Legal Blog Watch points us to an interesting development:
A project spearheaded by the Media Bloggers Association will provide bloggers access to first-of-its-kind liability insurance along with free training in media law. The insurance program, called BlogInsure, will provide coverage for claims against bloggers involving defamation, invasion of privacy and copyright infringement. According to the MBA’s announcement, its members will be eligible to purchase liability insurance at a "significant discount." Offered through Media/Professional Insurance, a division of AXIS Insurance, the policy will cover costs and damages for claims against bloggers and will parallel coverage offered to tradition media organizations.

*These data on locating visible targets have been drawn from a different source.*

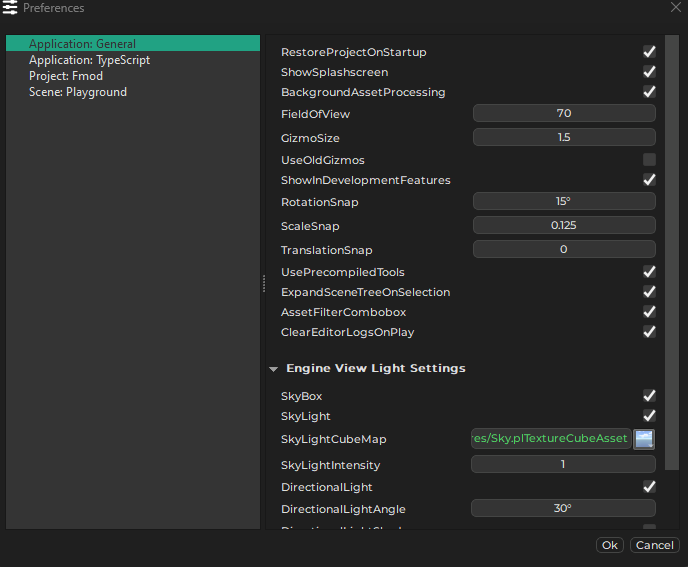Enable the UseOldGizmos checkbox

click(x=649, y=160)
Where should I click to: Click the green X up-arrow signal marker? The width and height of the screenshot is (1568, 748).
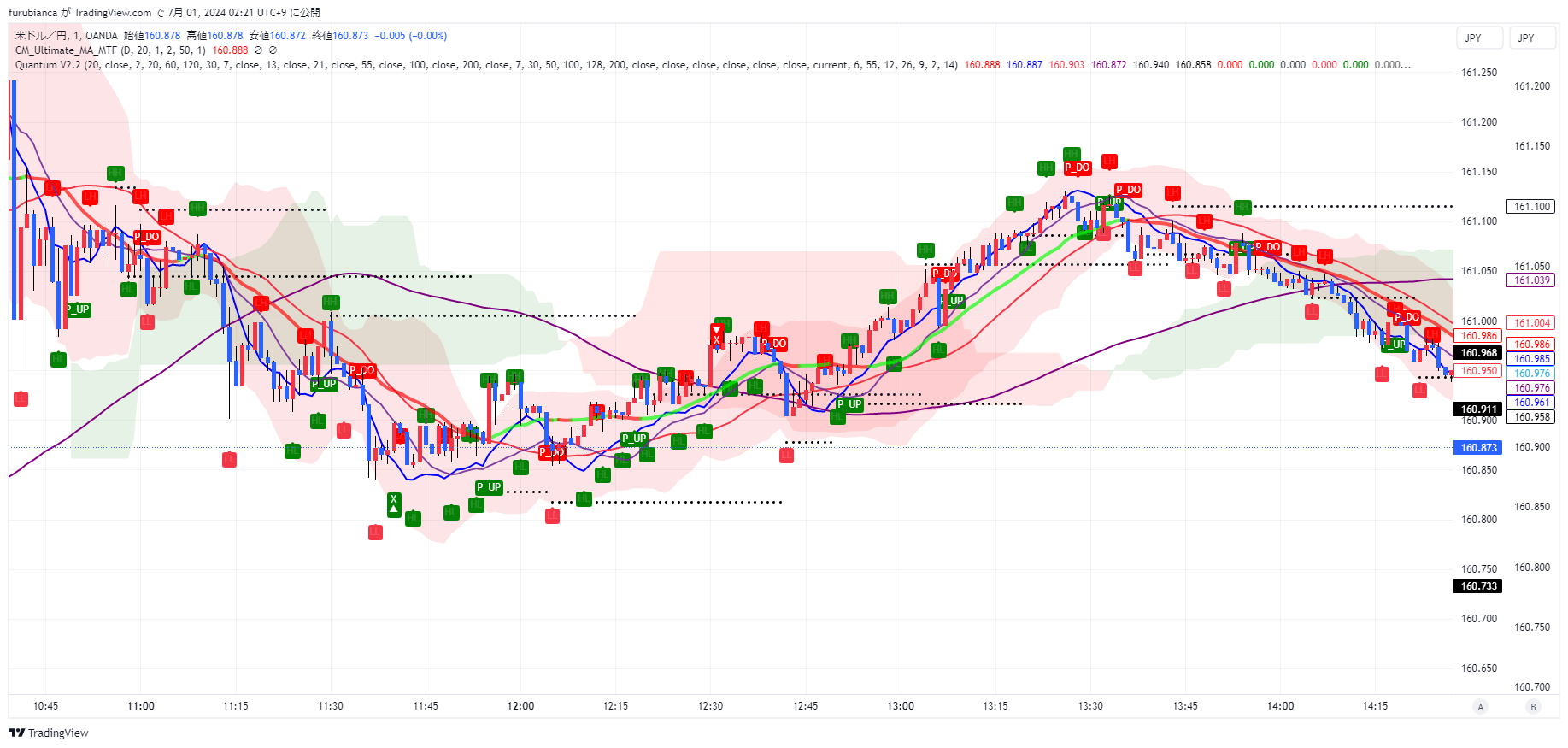tap(393, 504)
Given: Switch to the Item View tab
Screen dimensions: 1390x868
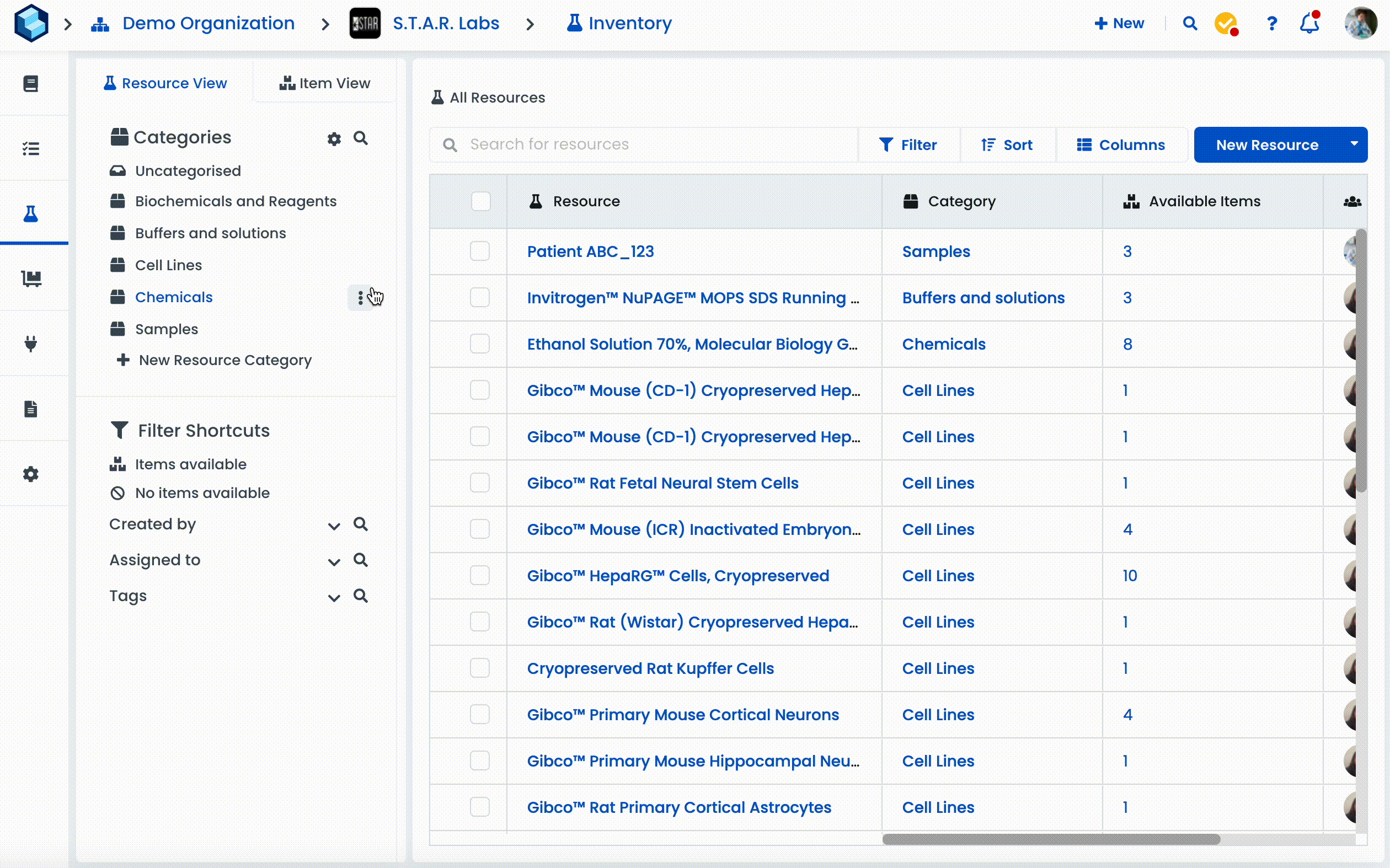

In conjunction with this announcement, the MBA has partnered with The Poynter Institute’s News University and the Berkman Center’s Citizen Media Law Project to create a free e-learning course on media law designed specifically for bloggers and other online publishers. Bloggers wishing to join the MBA and take advantage of its insurance program will be required to take this course and take a test on what they learn (and pay an MBA membership fee of $25). But the course is open to anyone to take, free of charge, by registering at News University.
It is usually good for everyone involved when previously uninsured parties become both insured and educated in how not to to cause damage in the first place.
Of course, there is a flip side: there will likely be a substantial increase in the number of defamation suits filed against bloggers.
Is that necessarily a bad thing? No. Given how truth is an absolute defense to defamation, and the burden rests with the plaintiff to prove falsity, defamation suits are by and large only filed in the most egregious cases, when a defendant knowingly lies about someone else and refuses to correct the mistake. As such, defamation suits serve an important counterbalance to the ease with which rumor and innuendo can spread in the modern age.
I think the real impact of this policy will be to provide costs of defense for generally honest bloggers, thereby protecting them from meritless suits filed solely to intimidate them into silence, suits which could crush (or at least distract) those without insurance coverage. And that’s a good thing.